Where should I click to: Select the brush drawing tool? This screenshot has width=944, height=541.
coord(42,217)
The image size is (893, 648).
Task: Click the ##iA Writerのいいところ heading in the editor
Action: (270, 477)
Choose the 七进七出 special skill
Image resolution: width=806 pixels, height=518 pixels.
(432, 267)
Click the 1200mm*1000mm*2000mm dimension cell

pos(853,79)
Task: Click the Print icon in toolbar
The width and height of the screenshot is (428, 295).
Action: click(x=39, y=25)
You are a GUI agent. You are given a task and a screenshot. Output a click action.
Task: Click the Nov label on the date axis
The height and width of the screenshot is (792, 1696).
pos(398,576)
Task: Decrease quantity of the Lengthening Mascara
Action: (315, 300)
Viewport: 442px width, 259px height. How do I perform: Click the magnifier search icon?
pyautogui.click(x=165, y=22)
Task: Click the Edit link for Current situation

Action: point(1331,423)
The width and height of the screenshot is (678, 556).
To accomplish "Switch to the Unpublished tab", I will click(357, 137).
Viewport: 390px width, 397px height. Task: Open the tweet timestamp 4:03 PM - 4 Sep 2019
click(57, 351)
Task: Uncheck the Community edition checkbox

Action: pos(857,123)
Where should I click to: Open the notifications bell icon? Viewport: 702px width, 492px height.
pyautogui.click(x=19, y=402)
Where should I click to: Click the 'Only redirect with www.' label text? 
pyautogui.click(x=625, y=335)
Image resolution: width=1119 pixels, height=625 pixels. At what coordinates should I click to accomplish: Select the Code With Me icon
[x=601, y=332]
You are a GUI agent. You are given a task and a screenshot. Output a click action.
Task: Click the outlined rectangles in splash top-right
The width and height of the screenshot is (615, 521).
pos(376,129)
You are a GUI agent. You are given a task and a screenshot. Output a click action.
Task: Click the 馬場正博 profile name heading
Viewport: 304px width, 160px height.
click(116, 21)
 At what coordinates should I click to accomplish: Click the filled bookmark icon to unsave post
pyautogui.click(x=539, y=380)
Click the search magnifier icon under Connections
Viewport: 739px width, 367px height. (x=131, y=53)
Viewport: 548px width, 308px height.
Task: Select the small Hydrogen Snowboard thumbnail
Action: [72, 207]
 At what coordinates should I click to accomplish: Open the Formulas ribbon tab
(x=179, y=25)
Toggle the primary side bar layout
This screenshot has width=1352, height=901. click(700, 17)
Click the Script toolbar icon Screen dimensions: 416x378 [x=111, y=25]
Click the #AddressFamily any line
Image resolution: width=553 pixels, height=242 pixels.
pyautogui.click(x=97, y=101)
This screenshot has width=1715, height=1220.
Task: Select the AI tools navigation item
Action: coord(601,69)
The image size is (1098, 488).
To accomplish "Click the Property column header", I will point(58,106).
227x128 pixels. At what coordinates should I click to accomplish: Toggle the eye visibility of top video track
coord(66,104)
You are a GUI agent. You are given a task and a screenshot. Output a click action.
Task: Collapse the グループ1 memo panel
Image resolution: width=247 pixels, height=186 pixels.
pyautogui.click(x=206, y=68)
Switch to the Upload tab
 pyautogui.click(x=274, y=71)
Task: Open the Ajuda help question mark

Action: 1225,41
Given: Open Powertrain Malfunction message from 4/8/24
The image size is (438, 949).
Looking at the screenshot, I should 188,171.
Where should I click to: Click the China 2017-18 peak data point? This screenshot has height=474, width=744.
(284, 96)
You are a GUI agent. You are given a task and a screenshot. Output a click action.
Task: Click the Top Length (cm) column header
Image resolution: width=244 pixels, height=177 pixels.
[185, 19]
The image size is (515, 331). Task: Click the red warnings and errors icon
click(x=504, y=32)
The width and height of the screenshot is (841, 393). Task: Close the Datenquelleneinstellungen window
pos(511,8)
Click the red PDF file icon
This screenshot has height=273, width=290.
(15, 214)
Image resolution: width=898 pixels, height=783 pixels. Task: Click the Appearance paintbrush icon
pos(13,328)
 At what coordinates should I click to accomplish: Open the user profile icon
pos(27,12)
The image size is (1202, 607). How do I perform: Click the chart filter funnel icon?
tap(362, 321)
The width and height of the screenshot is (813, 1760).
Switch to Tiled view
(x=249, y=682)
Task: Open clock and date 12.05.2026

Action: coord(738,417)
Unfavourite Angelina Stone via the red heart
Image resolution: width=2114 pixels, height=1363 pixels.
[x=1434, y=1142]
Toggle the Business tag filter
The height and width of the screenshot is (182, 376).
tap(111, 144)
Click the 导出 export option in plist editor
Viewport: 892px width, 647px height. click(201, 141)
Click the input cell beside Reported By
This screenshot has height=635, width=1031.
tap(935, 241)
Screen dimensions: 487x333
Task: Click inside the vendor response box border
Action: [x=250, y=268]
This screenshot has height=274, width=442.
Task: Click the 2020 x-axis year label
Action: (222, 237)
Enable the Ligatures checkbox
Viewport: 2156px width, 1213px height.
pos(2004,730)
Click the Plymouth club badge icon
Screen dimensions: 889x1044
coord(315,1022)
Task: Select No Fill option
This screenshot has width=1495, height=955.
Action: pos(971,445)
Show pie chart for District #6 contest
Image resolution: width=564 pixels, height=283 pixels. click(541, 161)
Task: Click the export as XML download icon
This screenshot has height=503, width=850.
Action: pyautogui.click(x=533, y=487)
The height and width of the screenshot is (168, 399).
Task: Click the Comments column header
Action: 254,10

:::::

### Task brief
Present every line of the material above as a Markdown table with two columns, No. and Entry: a row number in No. and the line's text in Entry. Leave out blank lines.

### Task response
| No. | Entry |
|---|---|
| 1 | Where should I click to: Select the brush drawing tool? This screenshot has width=944, height=541. |
| 2 | coord(42,217) |
| 3 | The image size is (893, 648). |
| 4 | Task: Click the ##iA Writerのいいところ heading in the editor |
| 5 | Action: (270, 477) |
| 6 | Choose the 七进七出 special skill |
| 7 | Image resolution: width=806 pixels, height=518 pixels. |
| 8 | (432, 267) |
| 9 | Click the 1200mm*1000mm*2000mm dimension cell |
| 10 | pos(853,79) |
| 11 | Task: Click the Print icon in toolbar |
| 12 | The width and height of the screenshot is (428, 295). |
| 13 | Action: click(x=39, y=25) |
| 14 | You are a GUI agent. You are given a task and a screenshot. Output a click action. |
| 15 | Task: Click the Nov label on the date axis |
| 16 | The height and width of the screenshot is (792, 1696). |
| 17 | pos(398,576) |
| 18 | Task: Decrease quantity of the Lengthening Mascara |
| 19 | Action: (315, 300) |
| 20 | Viewport: 442px width, 259px height. How do I perform: Click the magnifier search icon? |
| 21 | pyautogui.click(x=165, y=22) |
| 22 | Task: Click the Edit link for Current situation |
| 23 | Action: point(1331,423) |
| 24 | The width and height of the screenshot is (678, 556). |
| 25 | To accomplish "Switch to the Unpublished tab", I will click(357, 137). |
| 26 | Viewport: 390px width, 397px height. Task: Open the tweet timestamp 4:03 PM - 4 Sep 2019 |
| 27 | click(57, 351) |
| 28 | Task: Uncheck the Community edition checkbox |
| 29 | Action: pos(857,123) |
| 30 | Where should I click to: Open the notifications bell icon? Viewport: 702px width, 492px height. |
| 31 | pyautogui.click(x=19, y=402) |
| 32 | Where should I click to: Click the 'Only redirect with www.' label text?  |
| 33 | pyautogui.click(x=625, y=335) |
| 34 | Image resolution: width=1119 pixels, height=625 pixels. At what coordinates should I click to accomplish: Select the Code With Me icon |
| 35 | [x=601, y=332] |
| 36 | You are a GUI agent. You are given a task and a screenshot. Output a click action. |
| 37 | Task: Click the outlined rectangles in splash top-right |
| 38 | The width and height of the screenshot is (615, 521). |
| 39 | pos(376,129) |
| 40 | You are a GUI agent. You are given a task and a screenshot. Output a click action. |
| 41 | Task: Click the 馬場正博 profile name heading |
| 42 | Viewport: 304px width, 160px height. |
| 43 | click(116, 21) |
| 44 |  At what coordinates should I click to accomplish: Click the filled bookmark icon to unsave post |
| 45 | pyautogui.click(x=539, y=380) |
| 46 | Click the search magnifier icon under Connections |
| 47 | Viewport: 739px width, 367px height. (x=131, y=53) |
| 48 | Viewport: 548px width, 308px height. |
| 49 | Task: Select the small Hydrogen Snowboard thumbnail |
| 50 | Action: [72, 207] |
| 51 |  At what coordinates should I click to accomplish: Open the Formulas ribbon tab |
| 52 | (x=179, y=25) |
| 53 | Toggle the primary side bar layout |
| 54 | This screenshot has width=1352, height=901. click(700, 17) |
| 55 | Click the Script toolbar icon Screen dimensions: 416x378 [x=111, y=25] |
| 56 | Click the #AddressFamily any line |
| 57 | Image resolution: width=553 pixels, height=242 pixels. |
| 58 | pyautogui.click(x=97, y=101) |
| 59 | This screenshot has width=1715, height=1220. |
| 60 | Task: Select the AI tools navigation item |
| 61 | Action: coord(601,69) |
| 62 | The image size is (1098, 488). |
| 63 | To accomplish "Click the Property column header", I will point(58,106). |
| 64 | 227x128 pixels. At what coordinates should I click to accomplish: Toggle the eye visibility of top video track |
| 65 | coord(66,104) |
| 66 | You are a GUI agent. You are given a task and a screenshot. Output a click action. |
| 67 | Task: Collapse the グループ1 memo panel |
| 68 | Image resolution: width=247 pixels, height=186 pixels. |
| 69 | pyautogui.click(x=206, y=68) |
| 70 | Switch to the Upload tab |
| 71 |  pyautogui.click(x=274, y=71) |
| 72 | Task: Open the Ajuda help question mark |
| 73 | Action: 1225,41 |
| 74 | Given: Open Powertrain Malfunction message from 4/8/24 |
| 75 | The image size is (438, 949). |
| 76 | Looking at the screenshot, I should 188,171. |
| 77 | Where should I click to: Click the China 2017-18 peak data point? This screenshot has height=474, width=744. |
| 78 | (284, 96) |
| 79 | You are a GUI agent. You are given a task and a screenshot. Output a click action. |
| 80 | Task: Click the Top Length (cm) column header |
| 81 | Image resolution: width=244 pixels, height=177 pixels. |
| 82 | [185, 19] |
| 83 | The image size is (515, 331). Task: Click the red warnings and errors icon |
| 84 | click(x=504, y=32) |
| 85 | The width and height of the screenshot is (841, 393). Task: Close the Datenquelleneinstellungen window |
| 86 | pos(511,8) |
| 87 | Click the red PDF file icon |
| 88 | This screenshot has height=273, width=290. |
| 89 | (15, 214) |
| 90 | Image resolution: width=898 pixels, height=783 pixels. Task: Click the Appearance paintbrush icon |
| 91 | pos(13,328) |
| 92 |  At what coordinates should I click to accomplish: Open the user profile icon |
| 93 | pos(27,12) |
| 94 | The image size is (1202, 607). How do I perform: Click the chart filter funnel icon? |
| 95 | tap(362, 321) |
| 96 | The width and height of the screenshot is (813, 1760). |
| 97 | Switch to Tiled view |
| 98 | (x=249, y=682) |
| 99 | Task: Open clock and date 12.05.2026 |
| 100 | Action: coord(738,417) |
| 101 | Unfavourite Angelina Stone via the red heart |
| 102 | Image resolution: width=2114 pixels, height=1363 pixels. |
| 103 | [x=1434, y=1142] |
| 104 | Toggle the Business tag filter |
| 105 | The height and width of the screenshot is (182, 376). |
| 106 | tap(111, 144) |
| 107 | Click the 导出 export option in plist editor |
| 108 | Viewport: 892px width, 647px height. click(201, 141) |
| 109 | Click the input cell beside Reported By |
| 110 | This screenshot has height=635, width=1031. |
| 111 | tap(935, 241) |
| 112 | Screen dimensions: 487x333 |
| 113 | Task: Click inside the vendor response box border |
| 114 | Action: [x=250, y=268] |
| 115 | This screenshot has height=274, width=442. |
| 116 | Task: Click the 2020 x-axis year label |
| 117 | Action: (222, 237) |
| 118 | Enable the Ligatures checkbox |
| 119 | Viewport: 2156px width, 1213px height. |
| 120 | pos(2004,730) |
| 121 | Click the Plymouth club badge icon |
| 122 | Screen dimensions: 889x1044 |
| 123 | coord(315,1022) |
| 124 | Task: Select No Fill option |
| 125 | This screenshot has width=1495, height=955. |
| 126 | Action: pos(971,445) |
| 127 | Show pie chart for District #6 contest |
| 128 | Image resolution: width=564 pixels, height=283 pixels. click(541, 161) |
| 129 | Task: Click the export as XML download icon |
| 130 | This screenshot has height=503, width=850. |
| 131 | Action: pyautogui.click(x=533, y=487) |
| 132 | The height and width of the screenshot is (168, 399). |
| 133 | Task: Click the Comments column header |
| 134 | Action: 254,10 |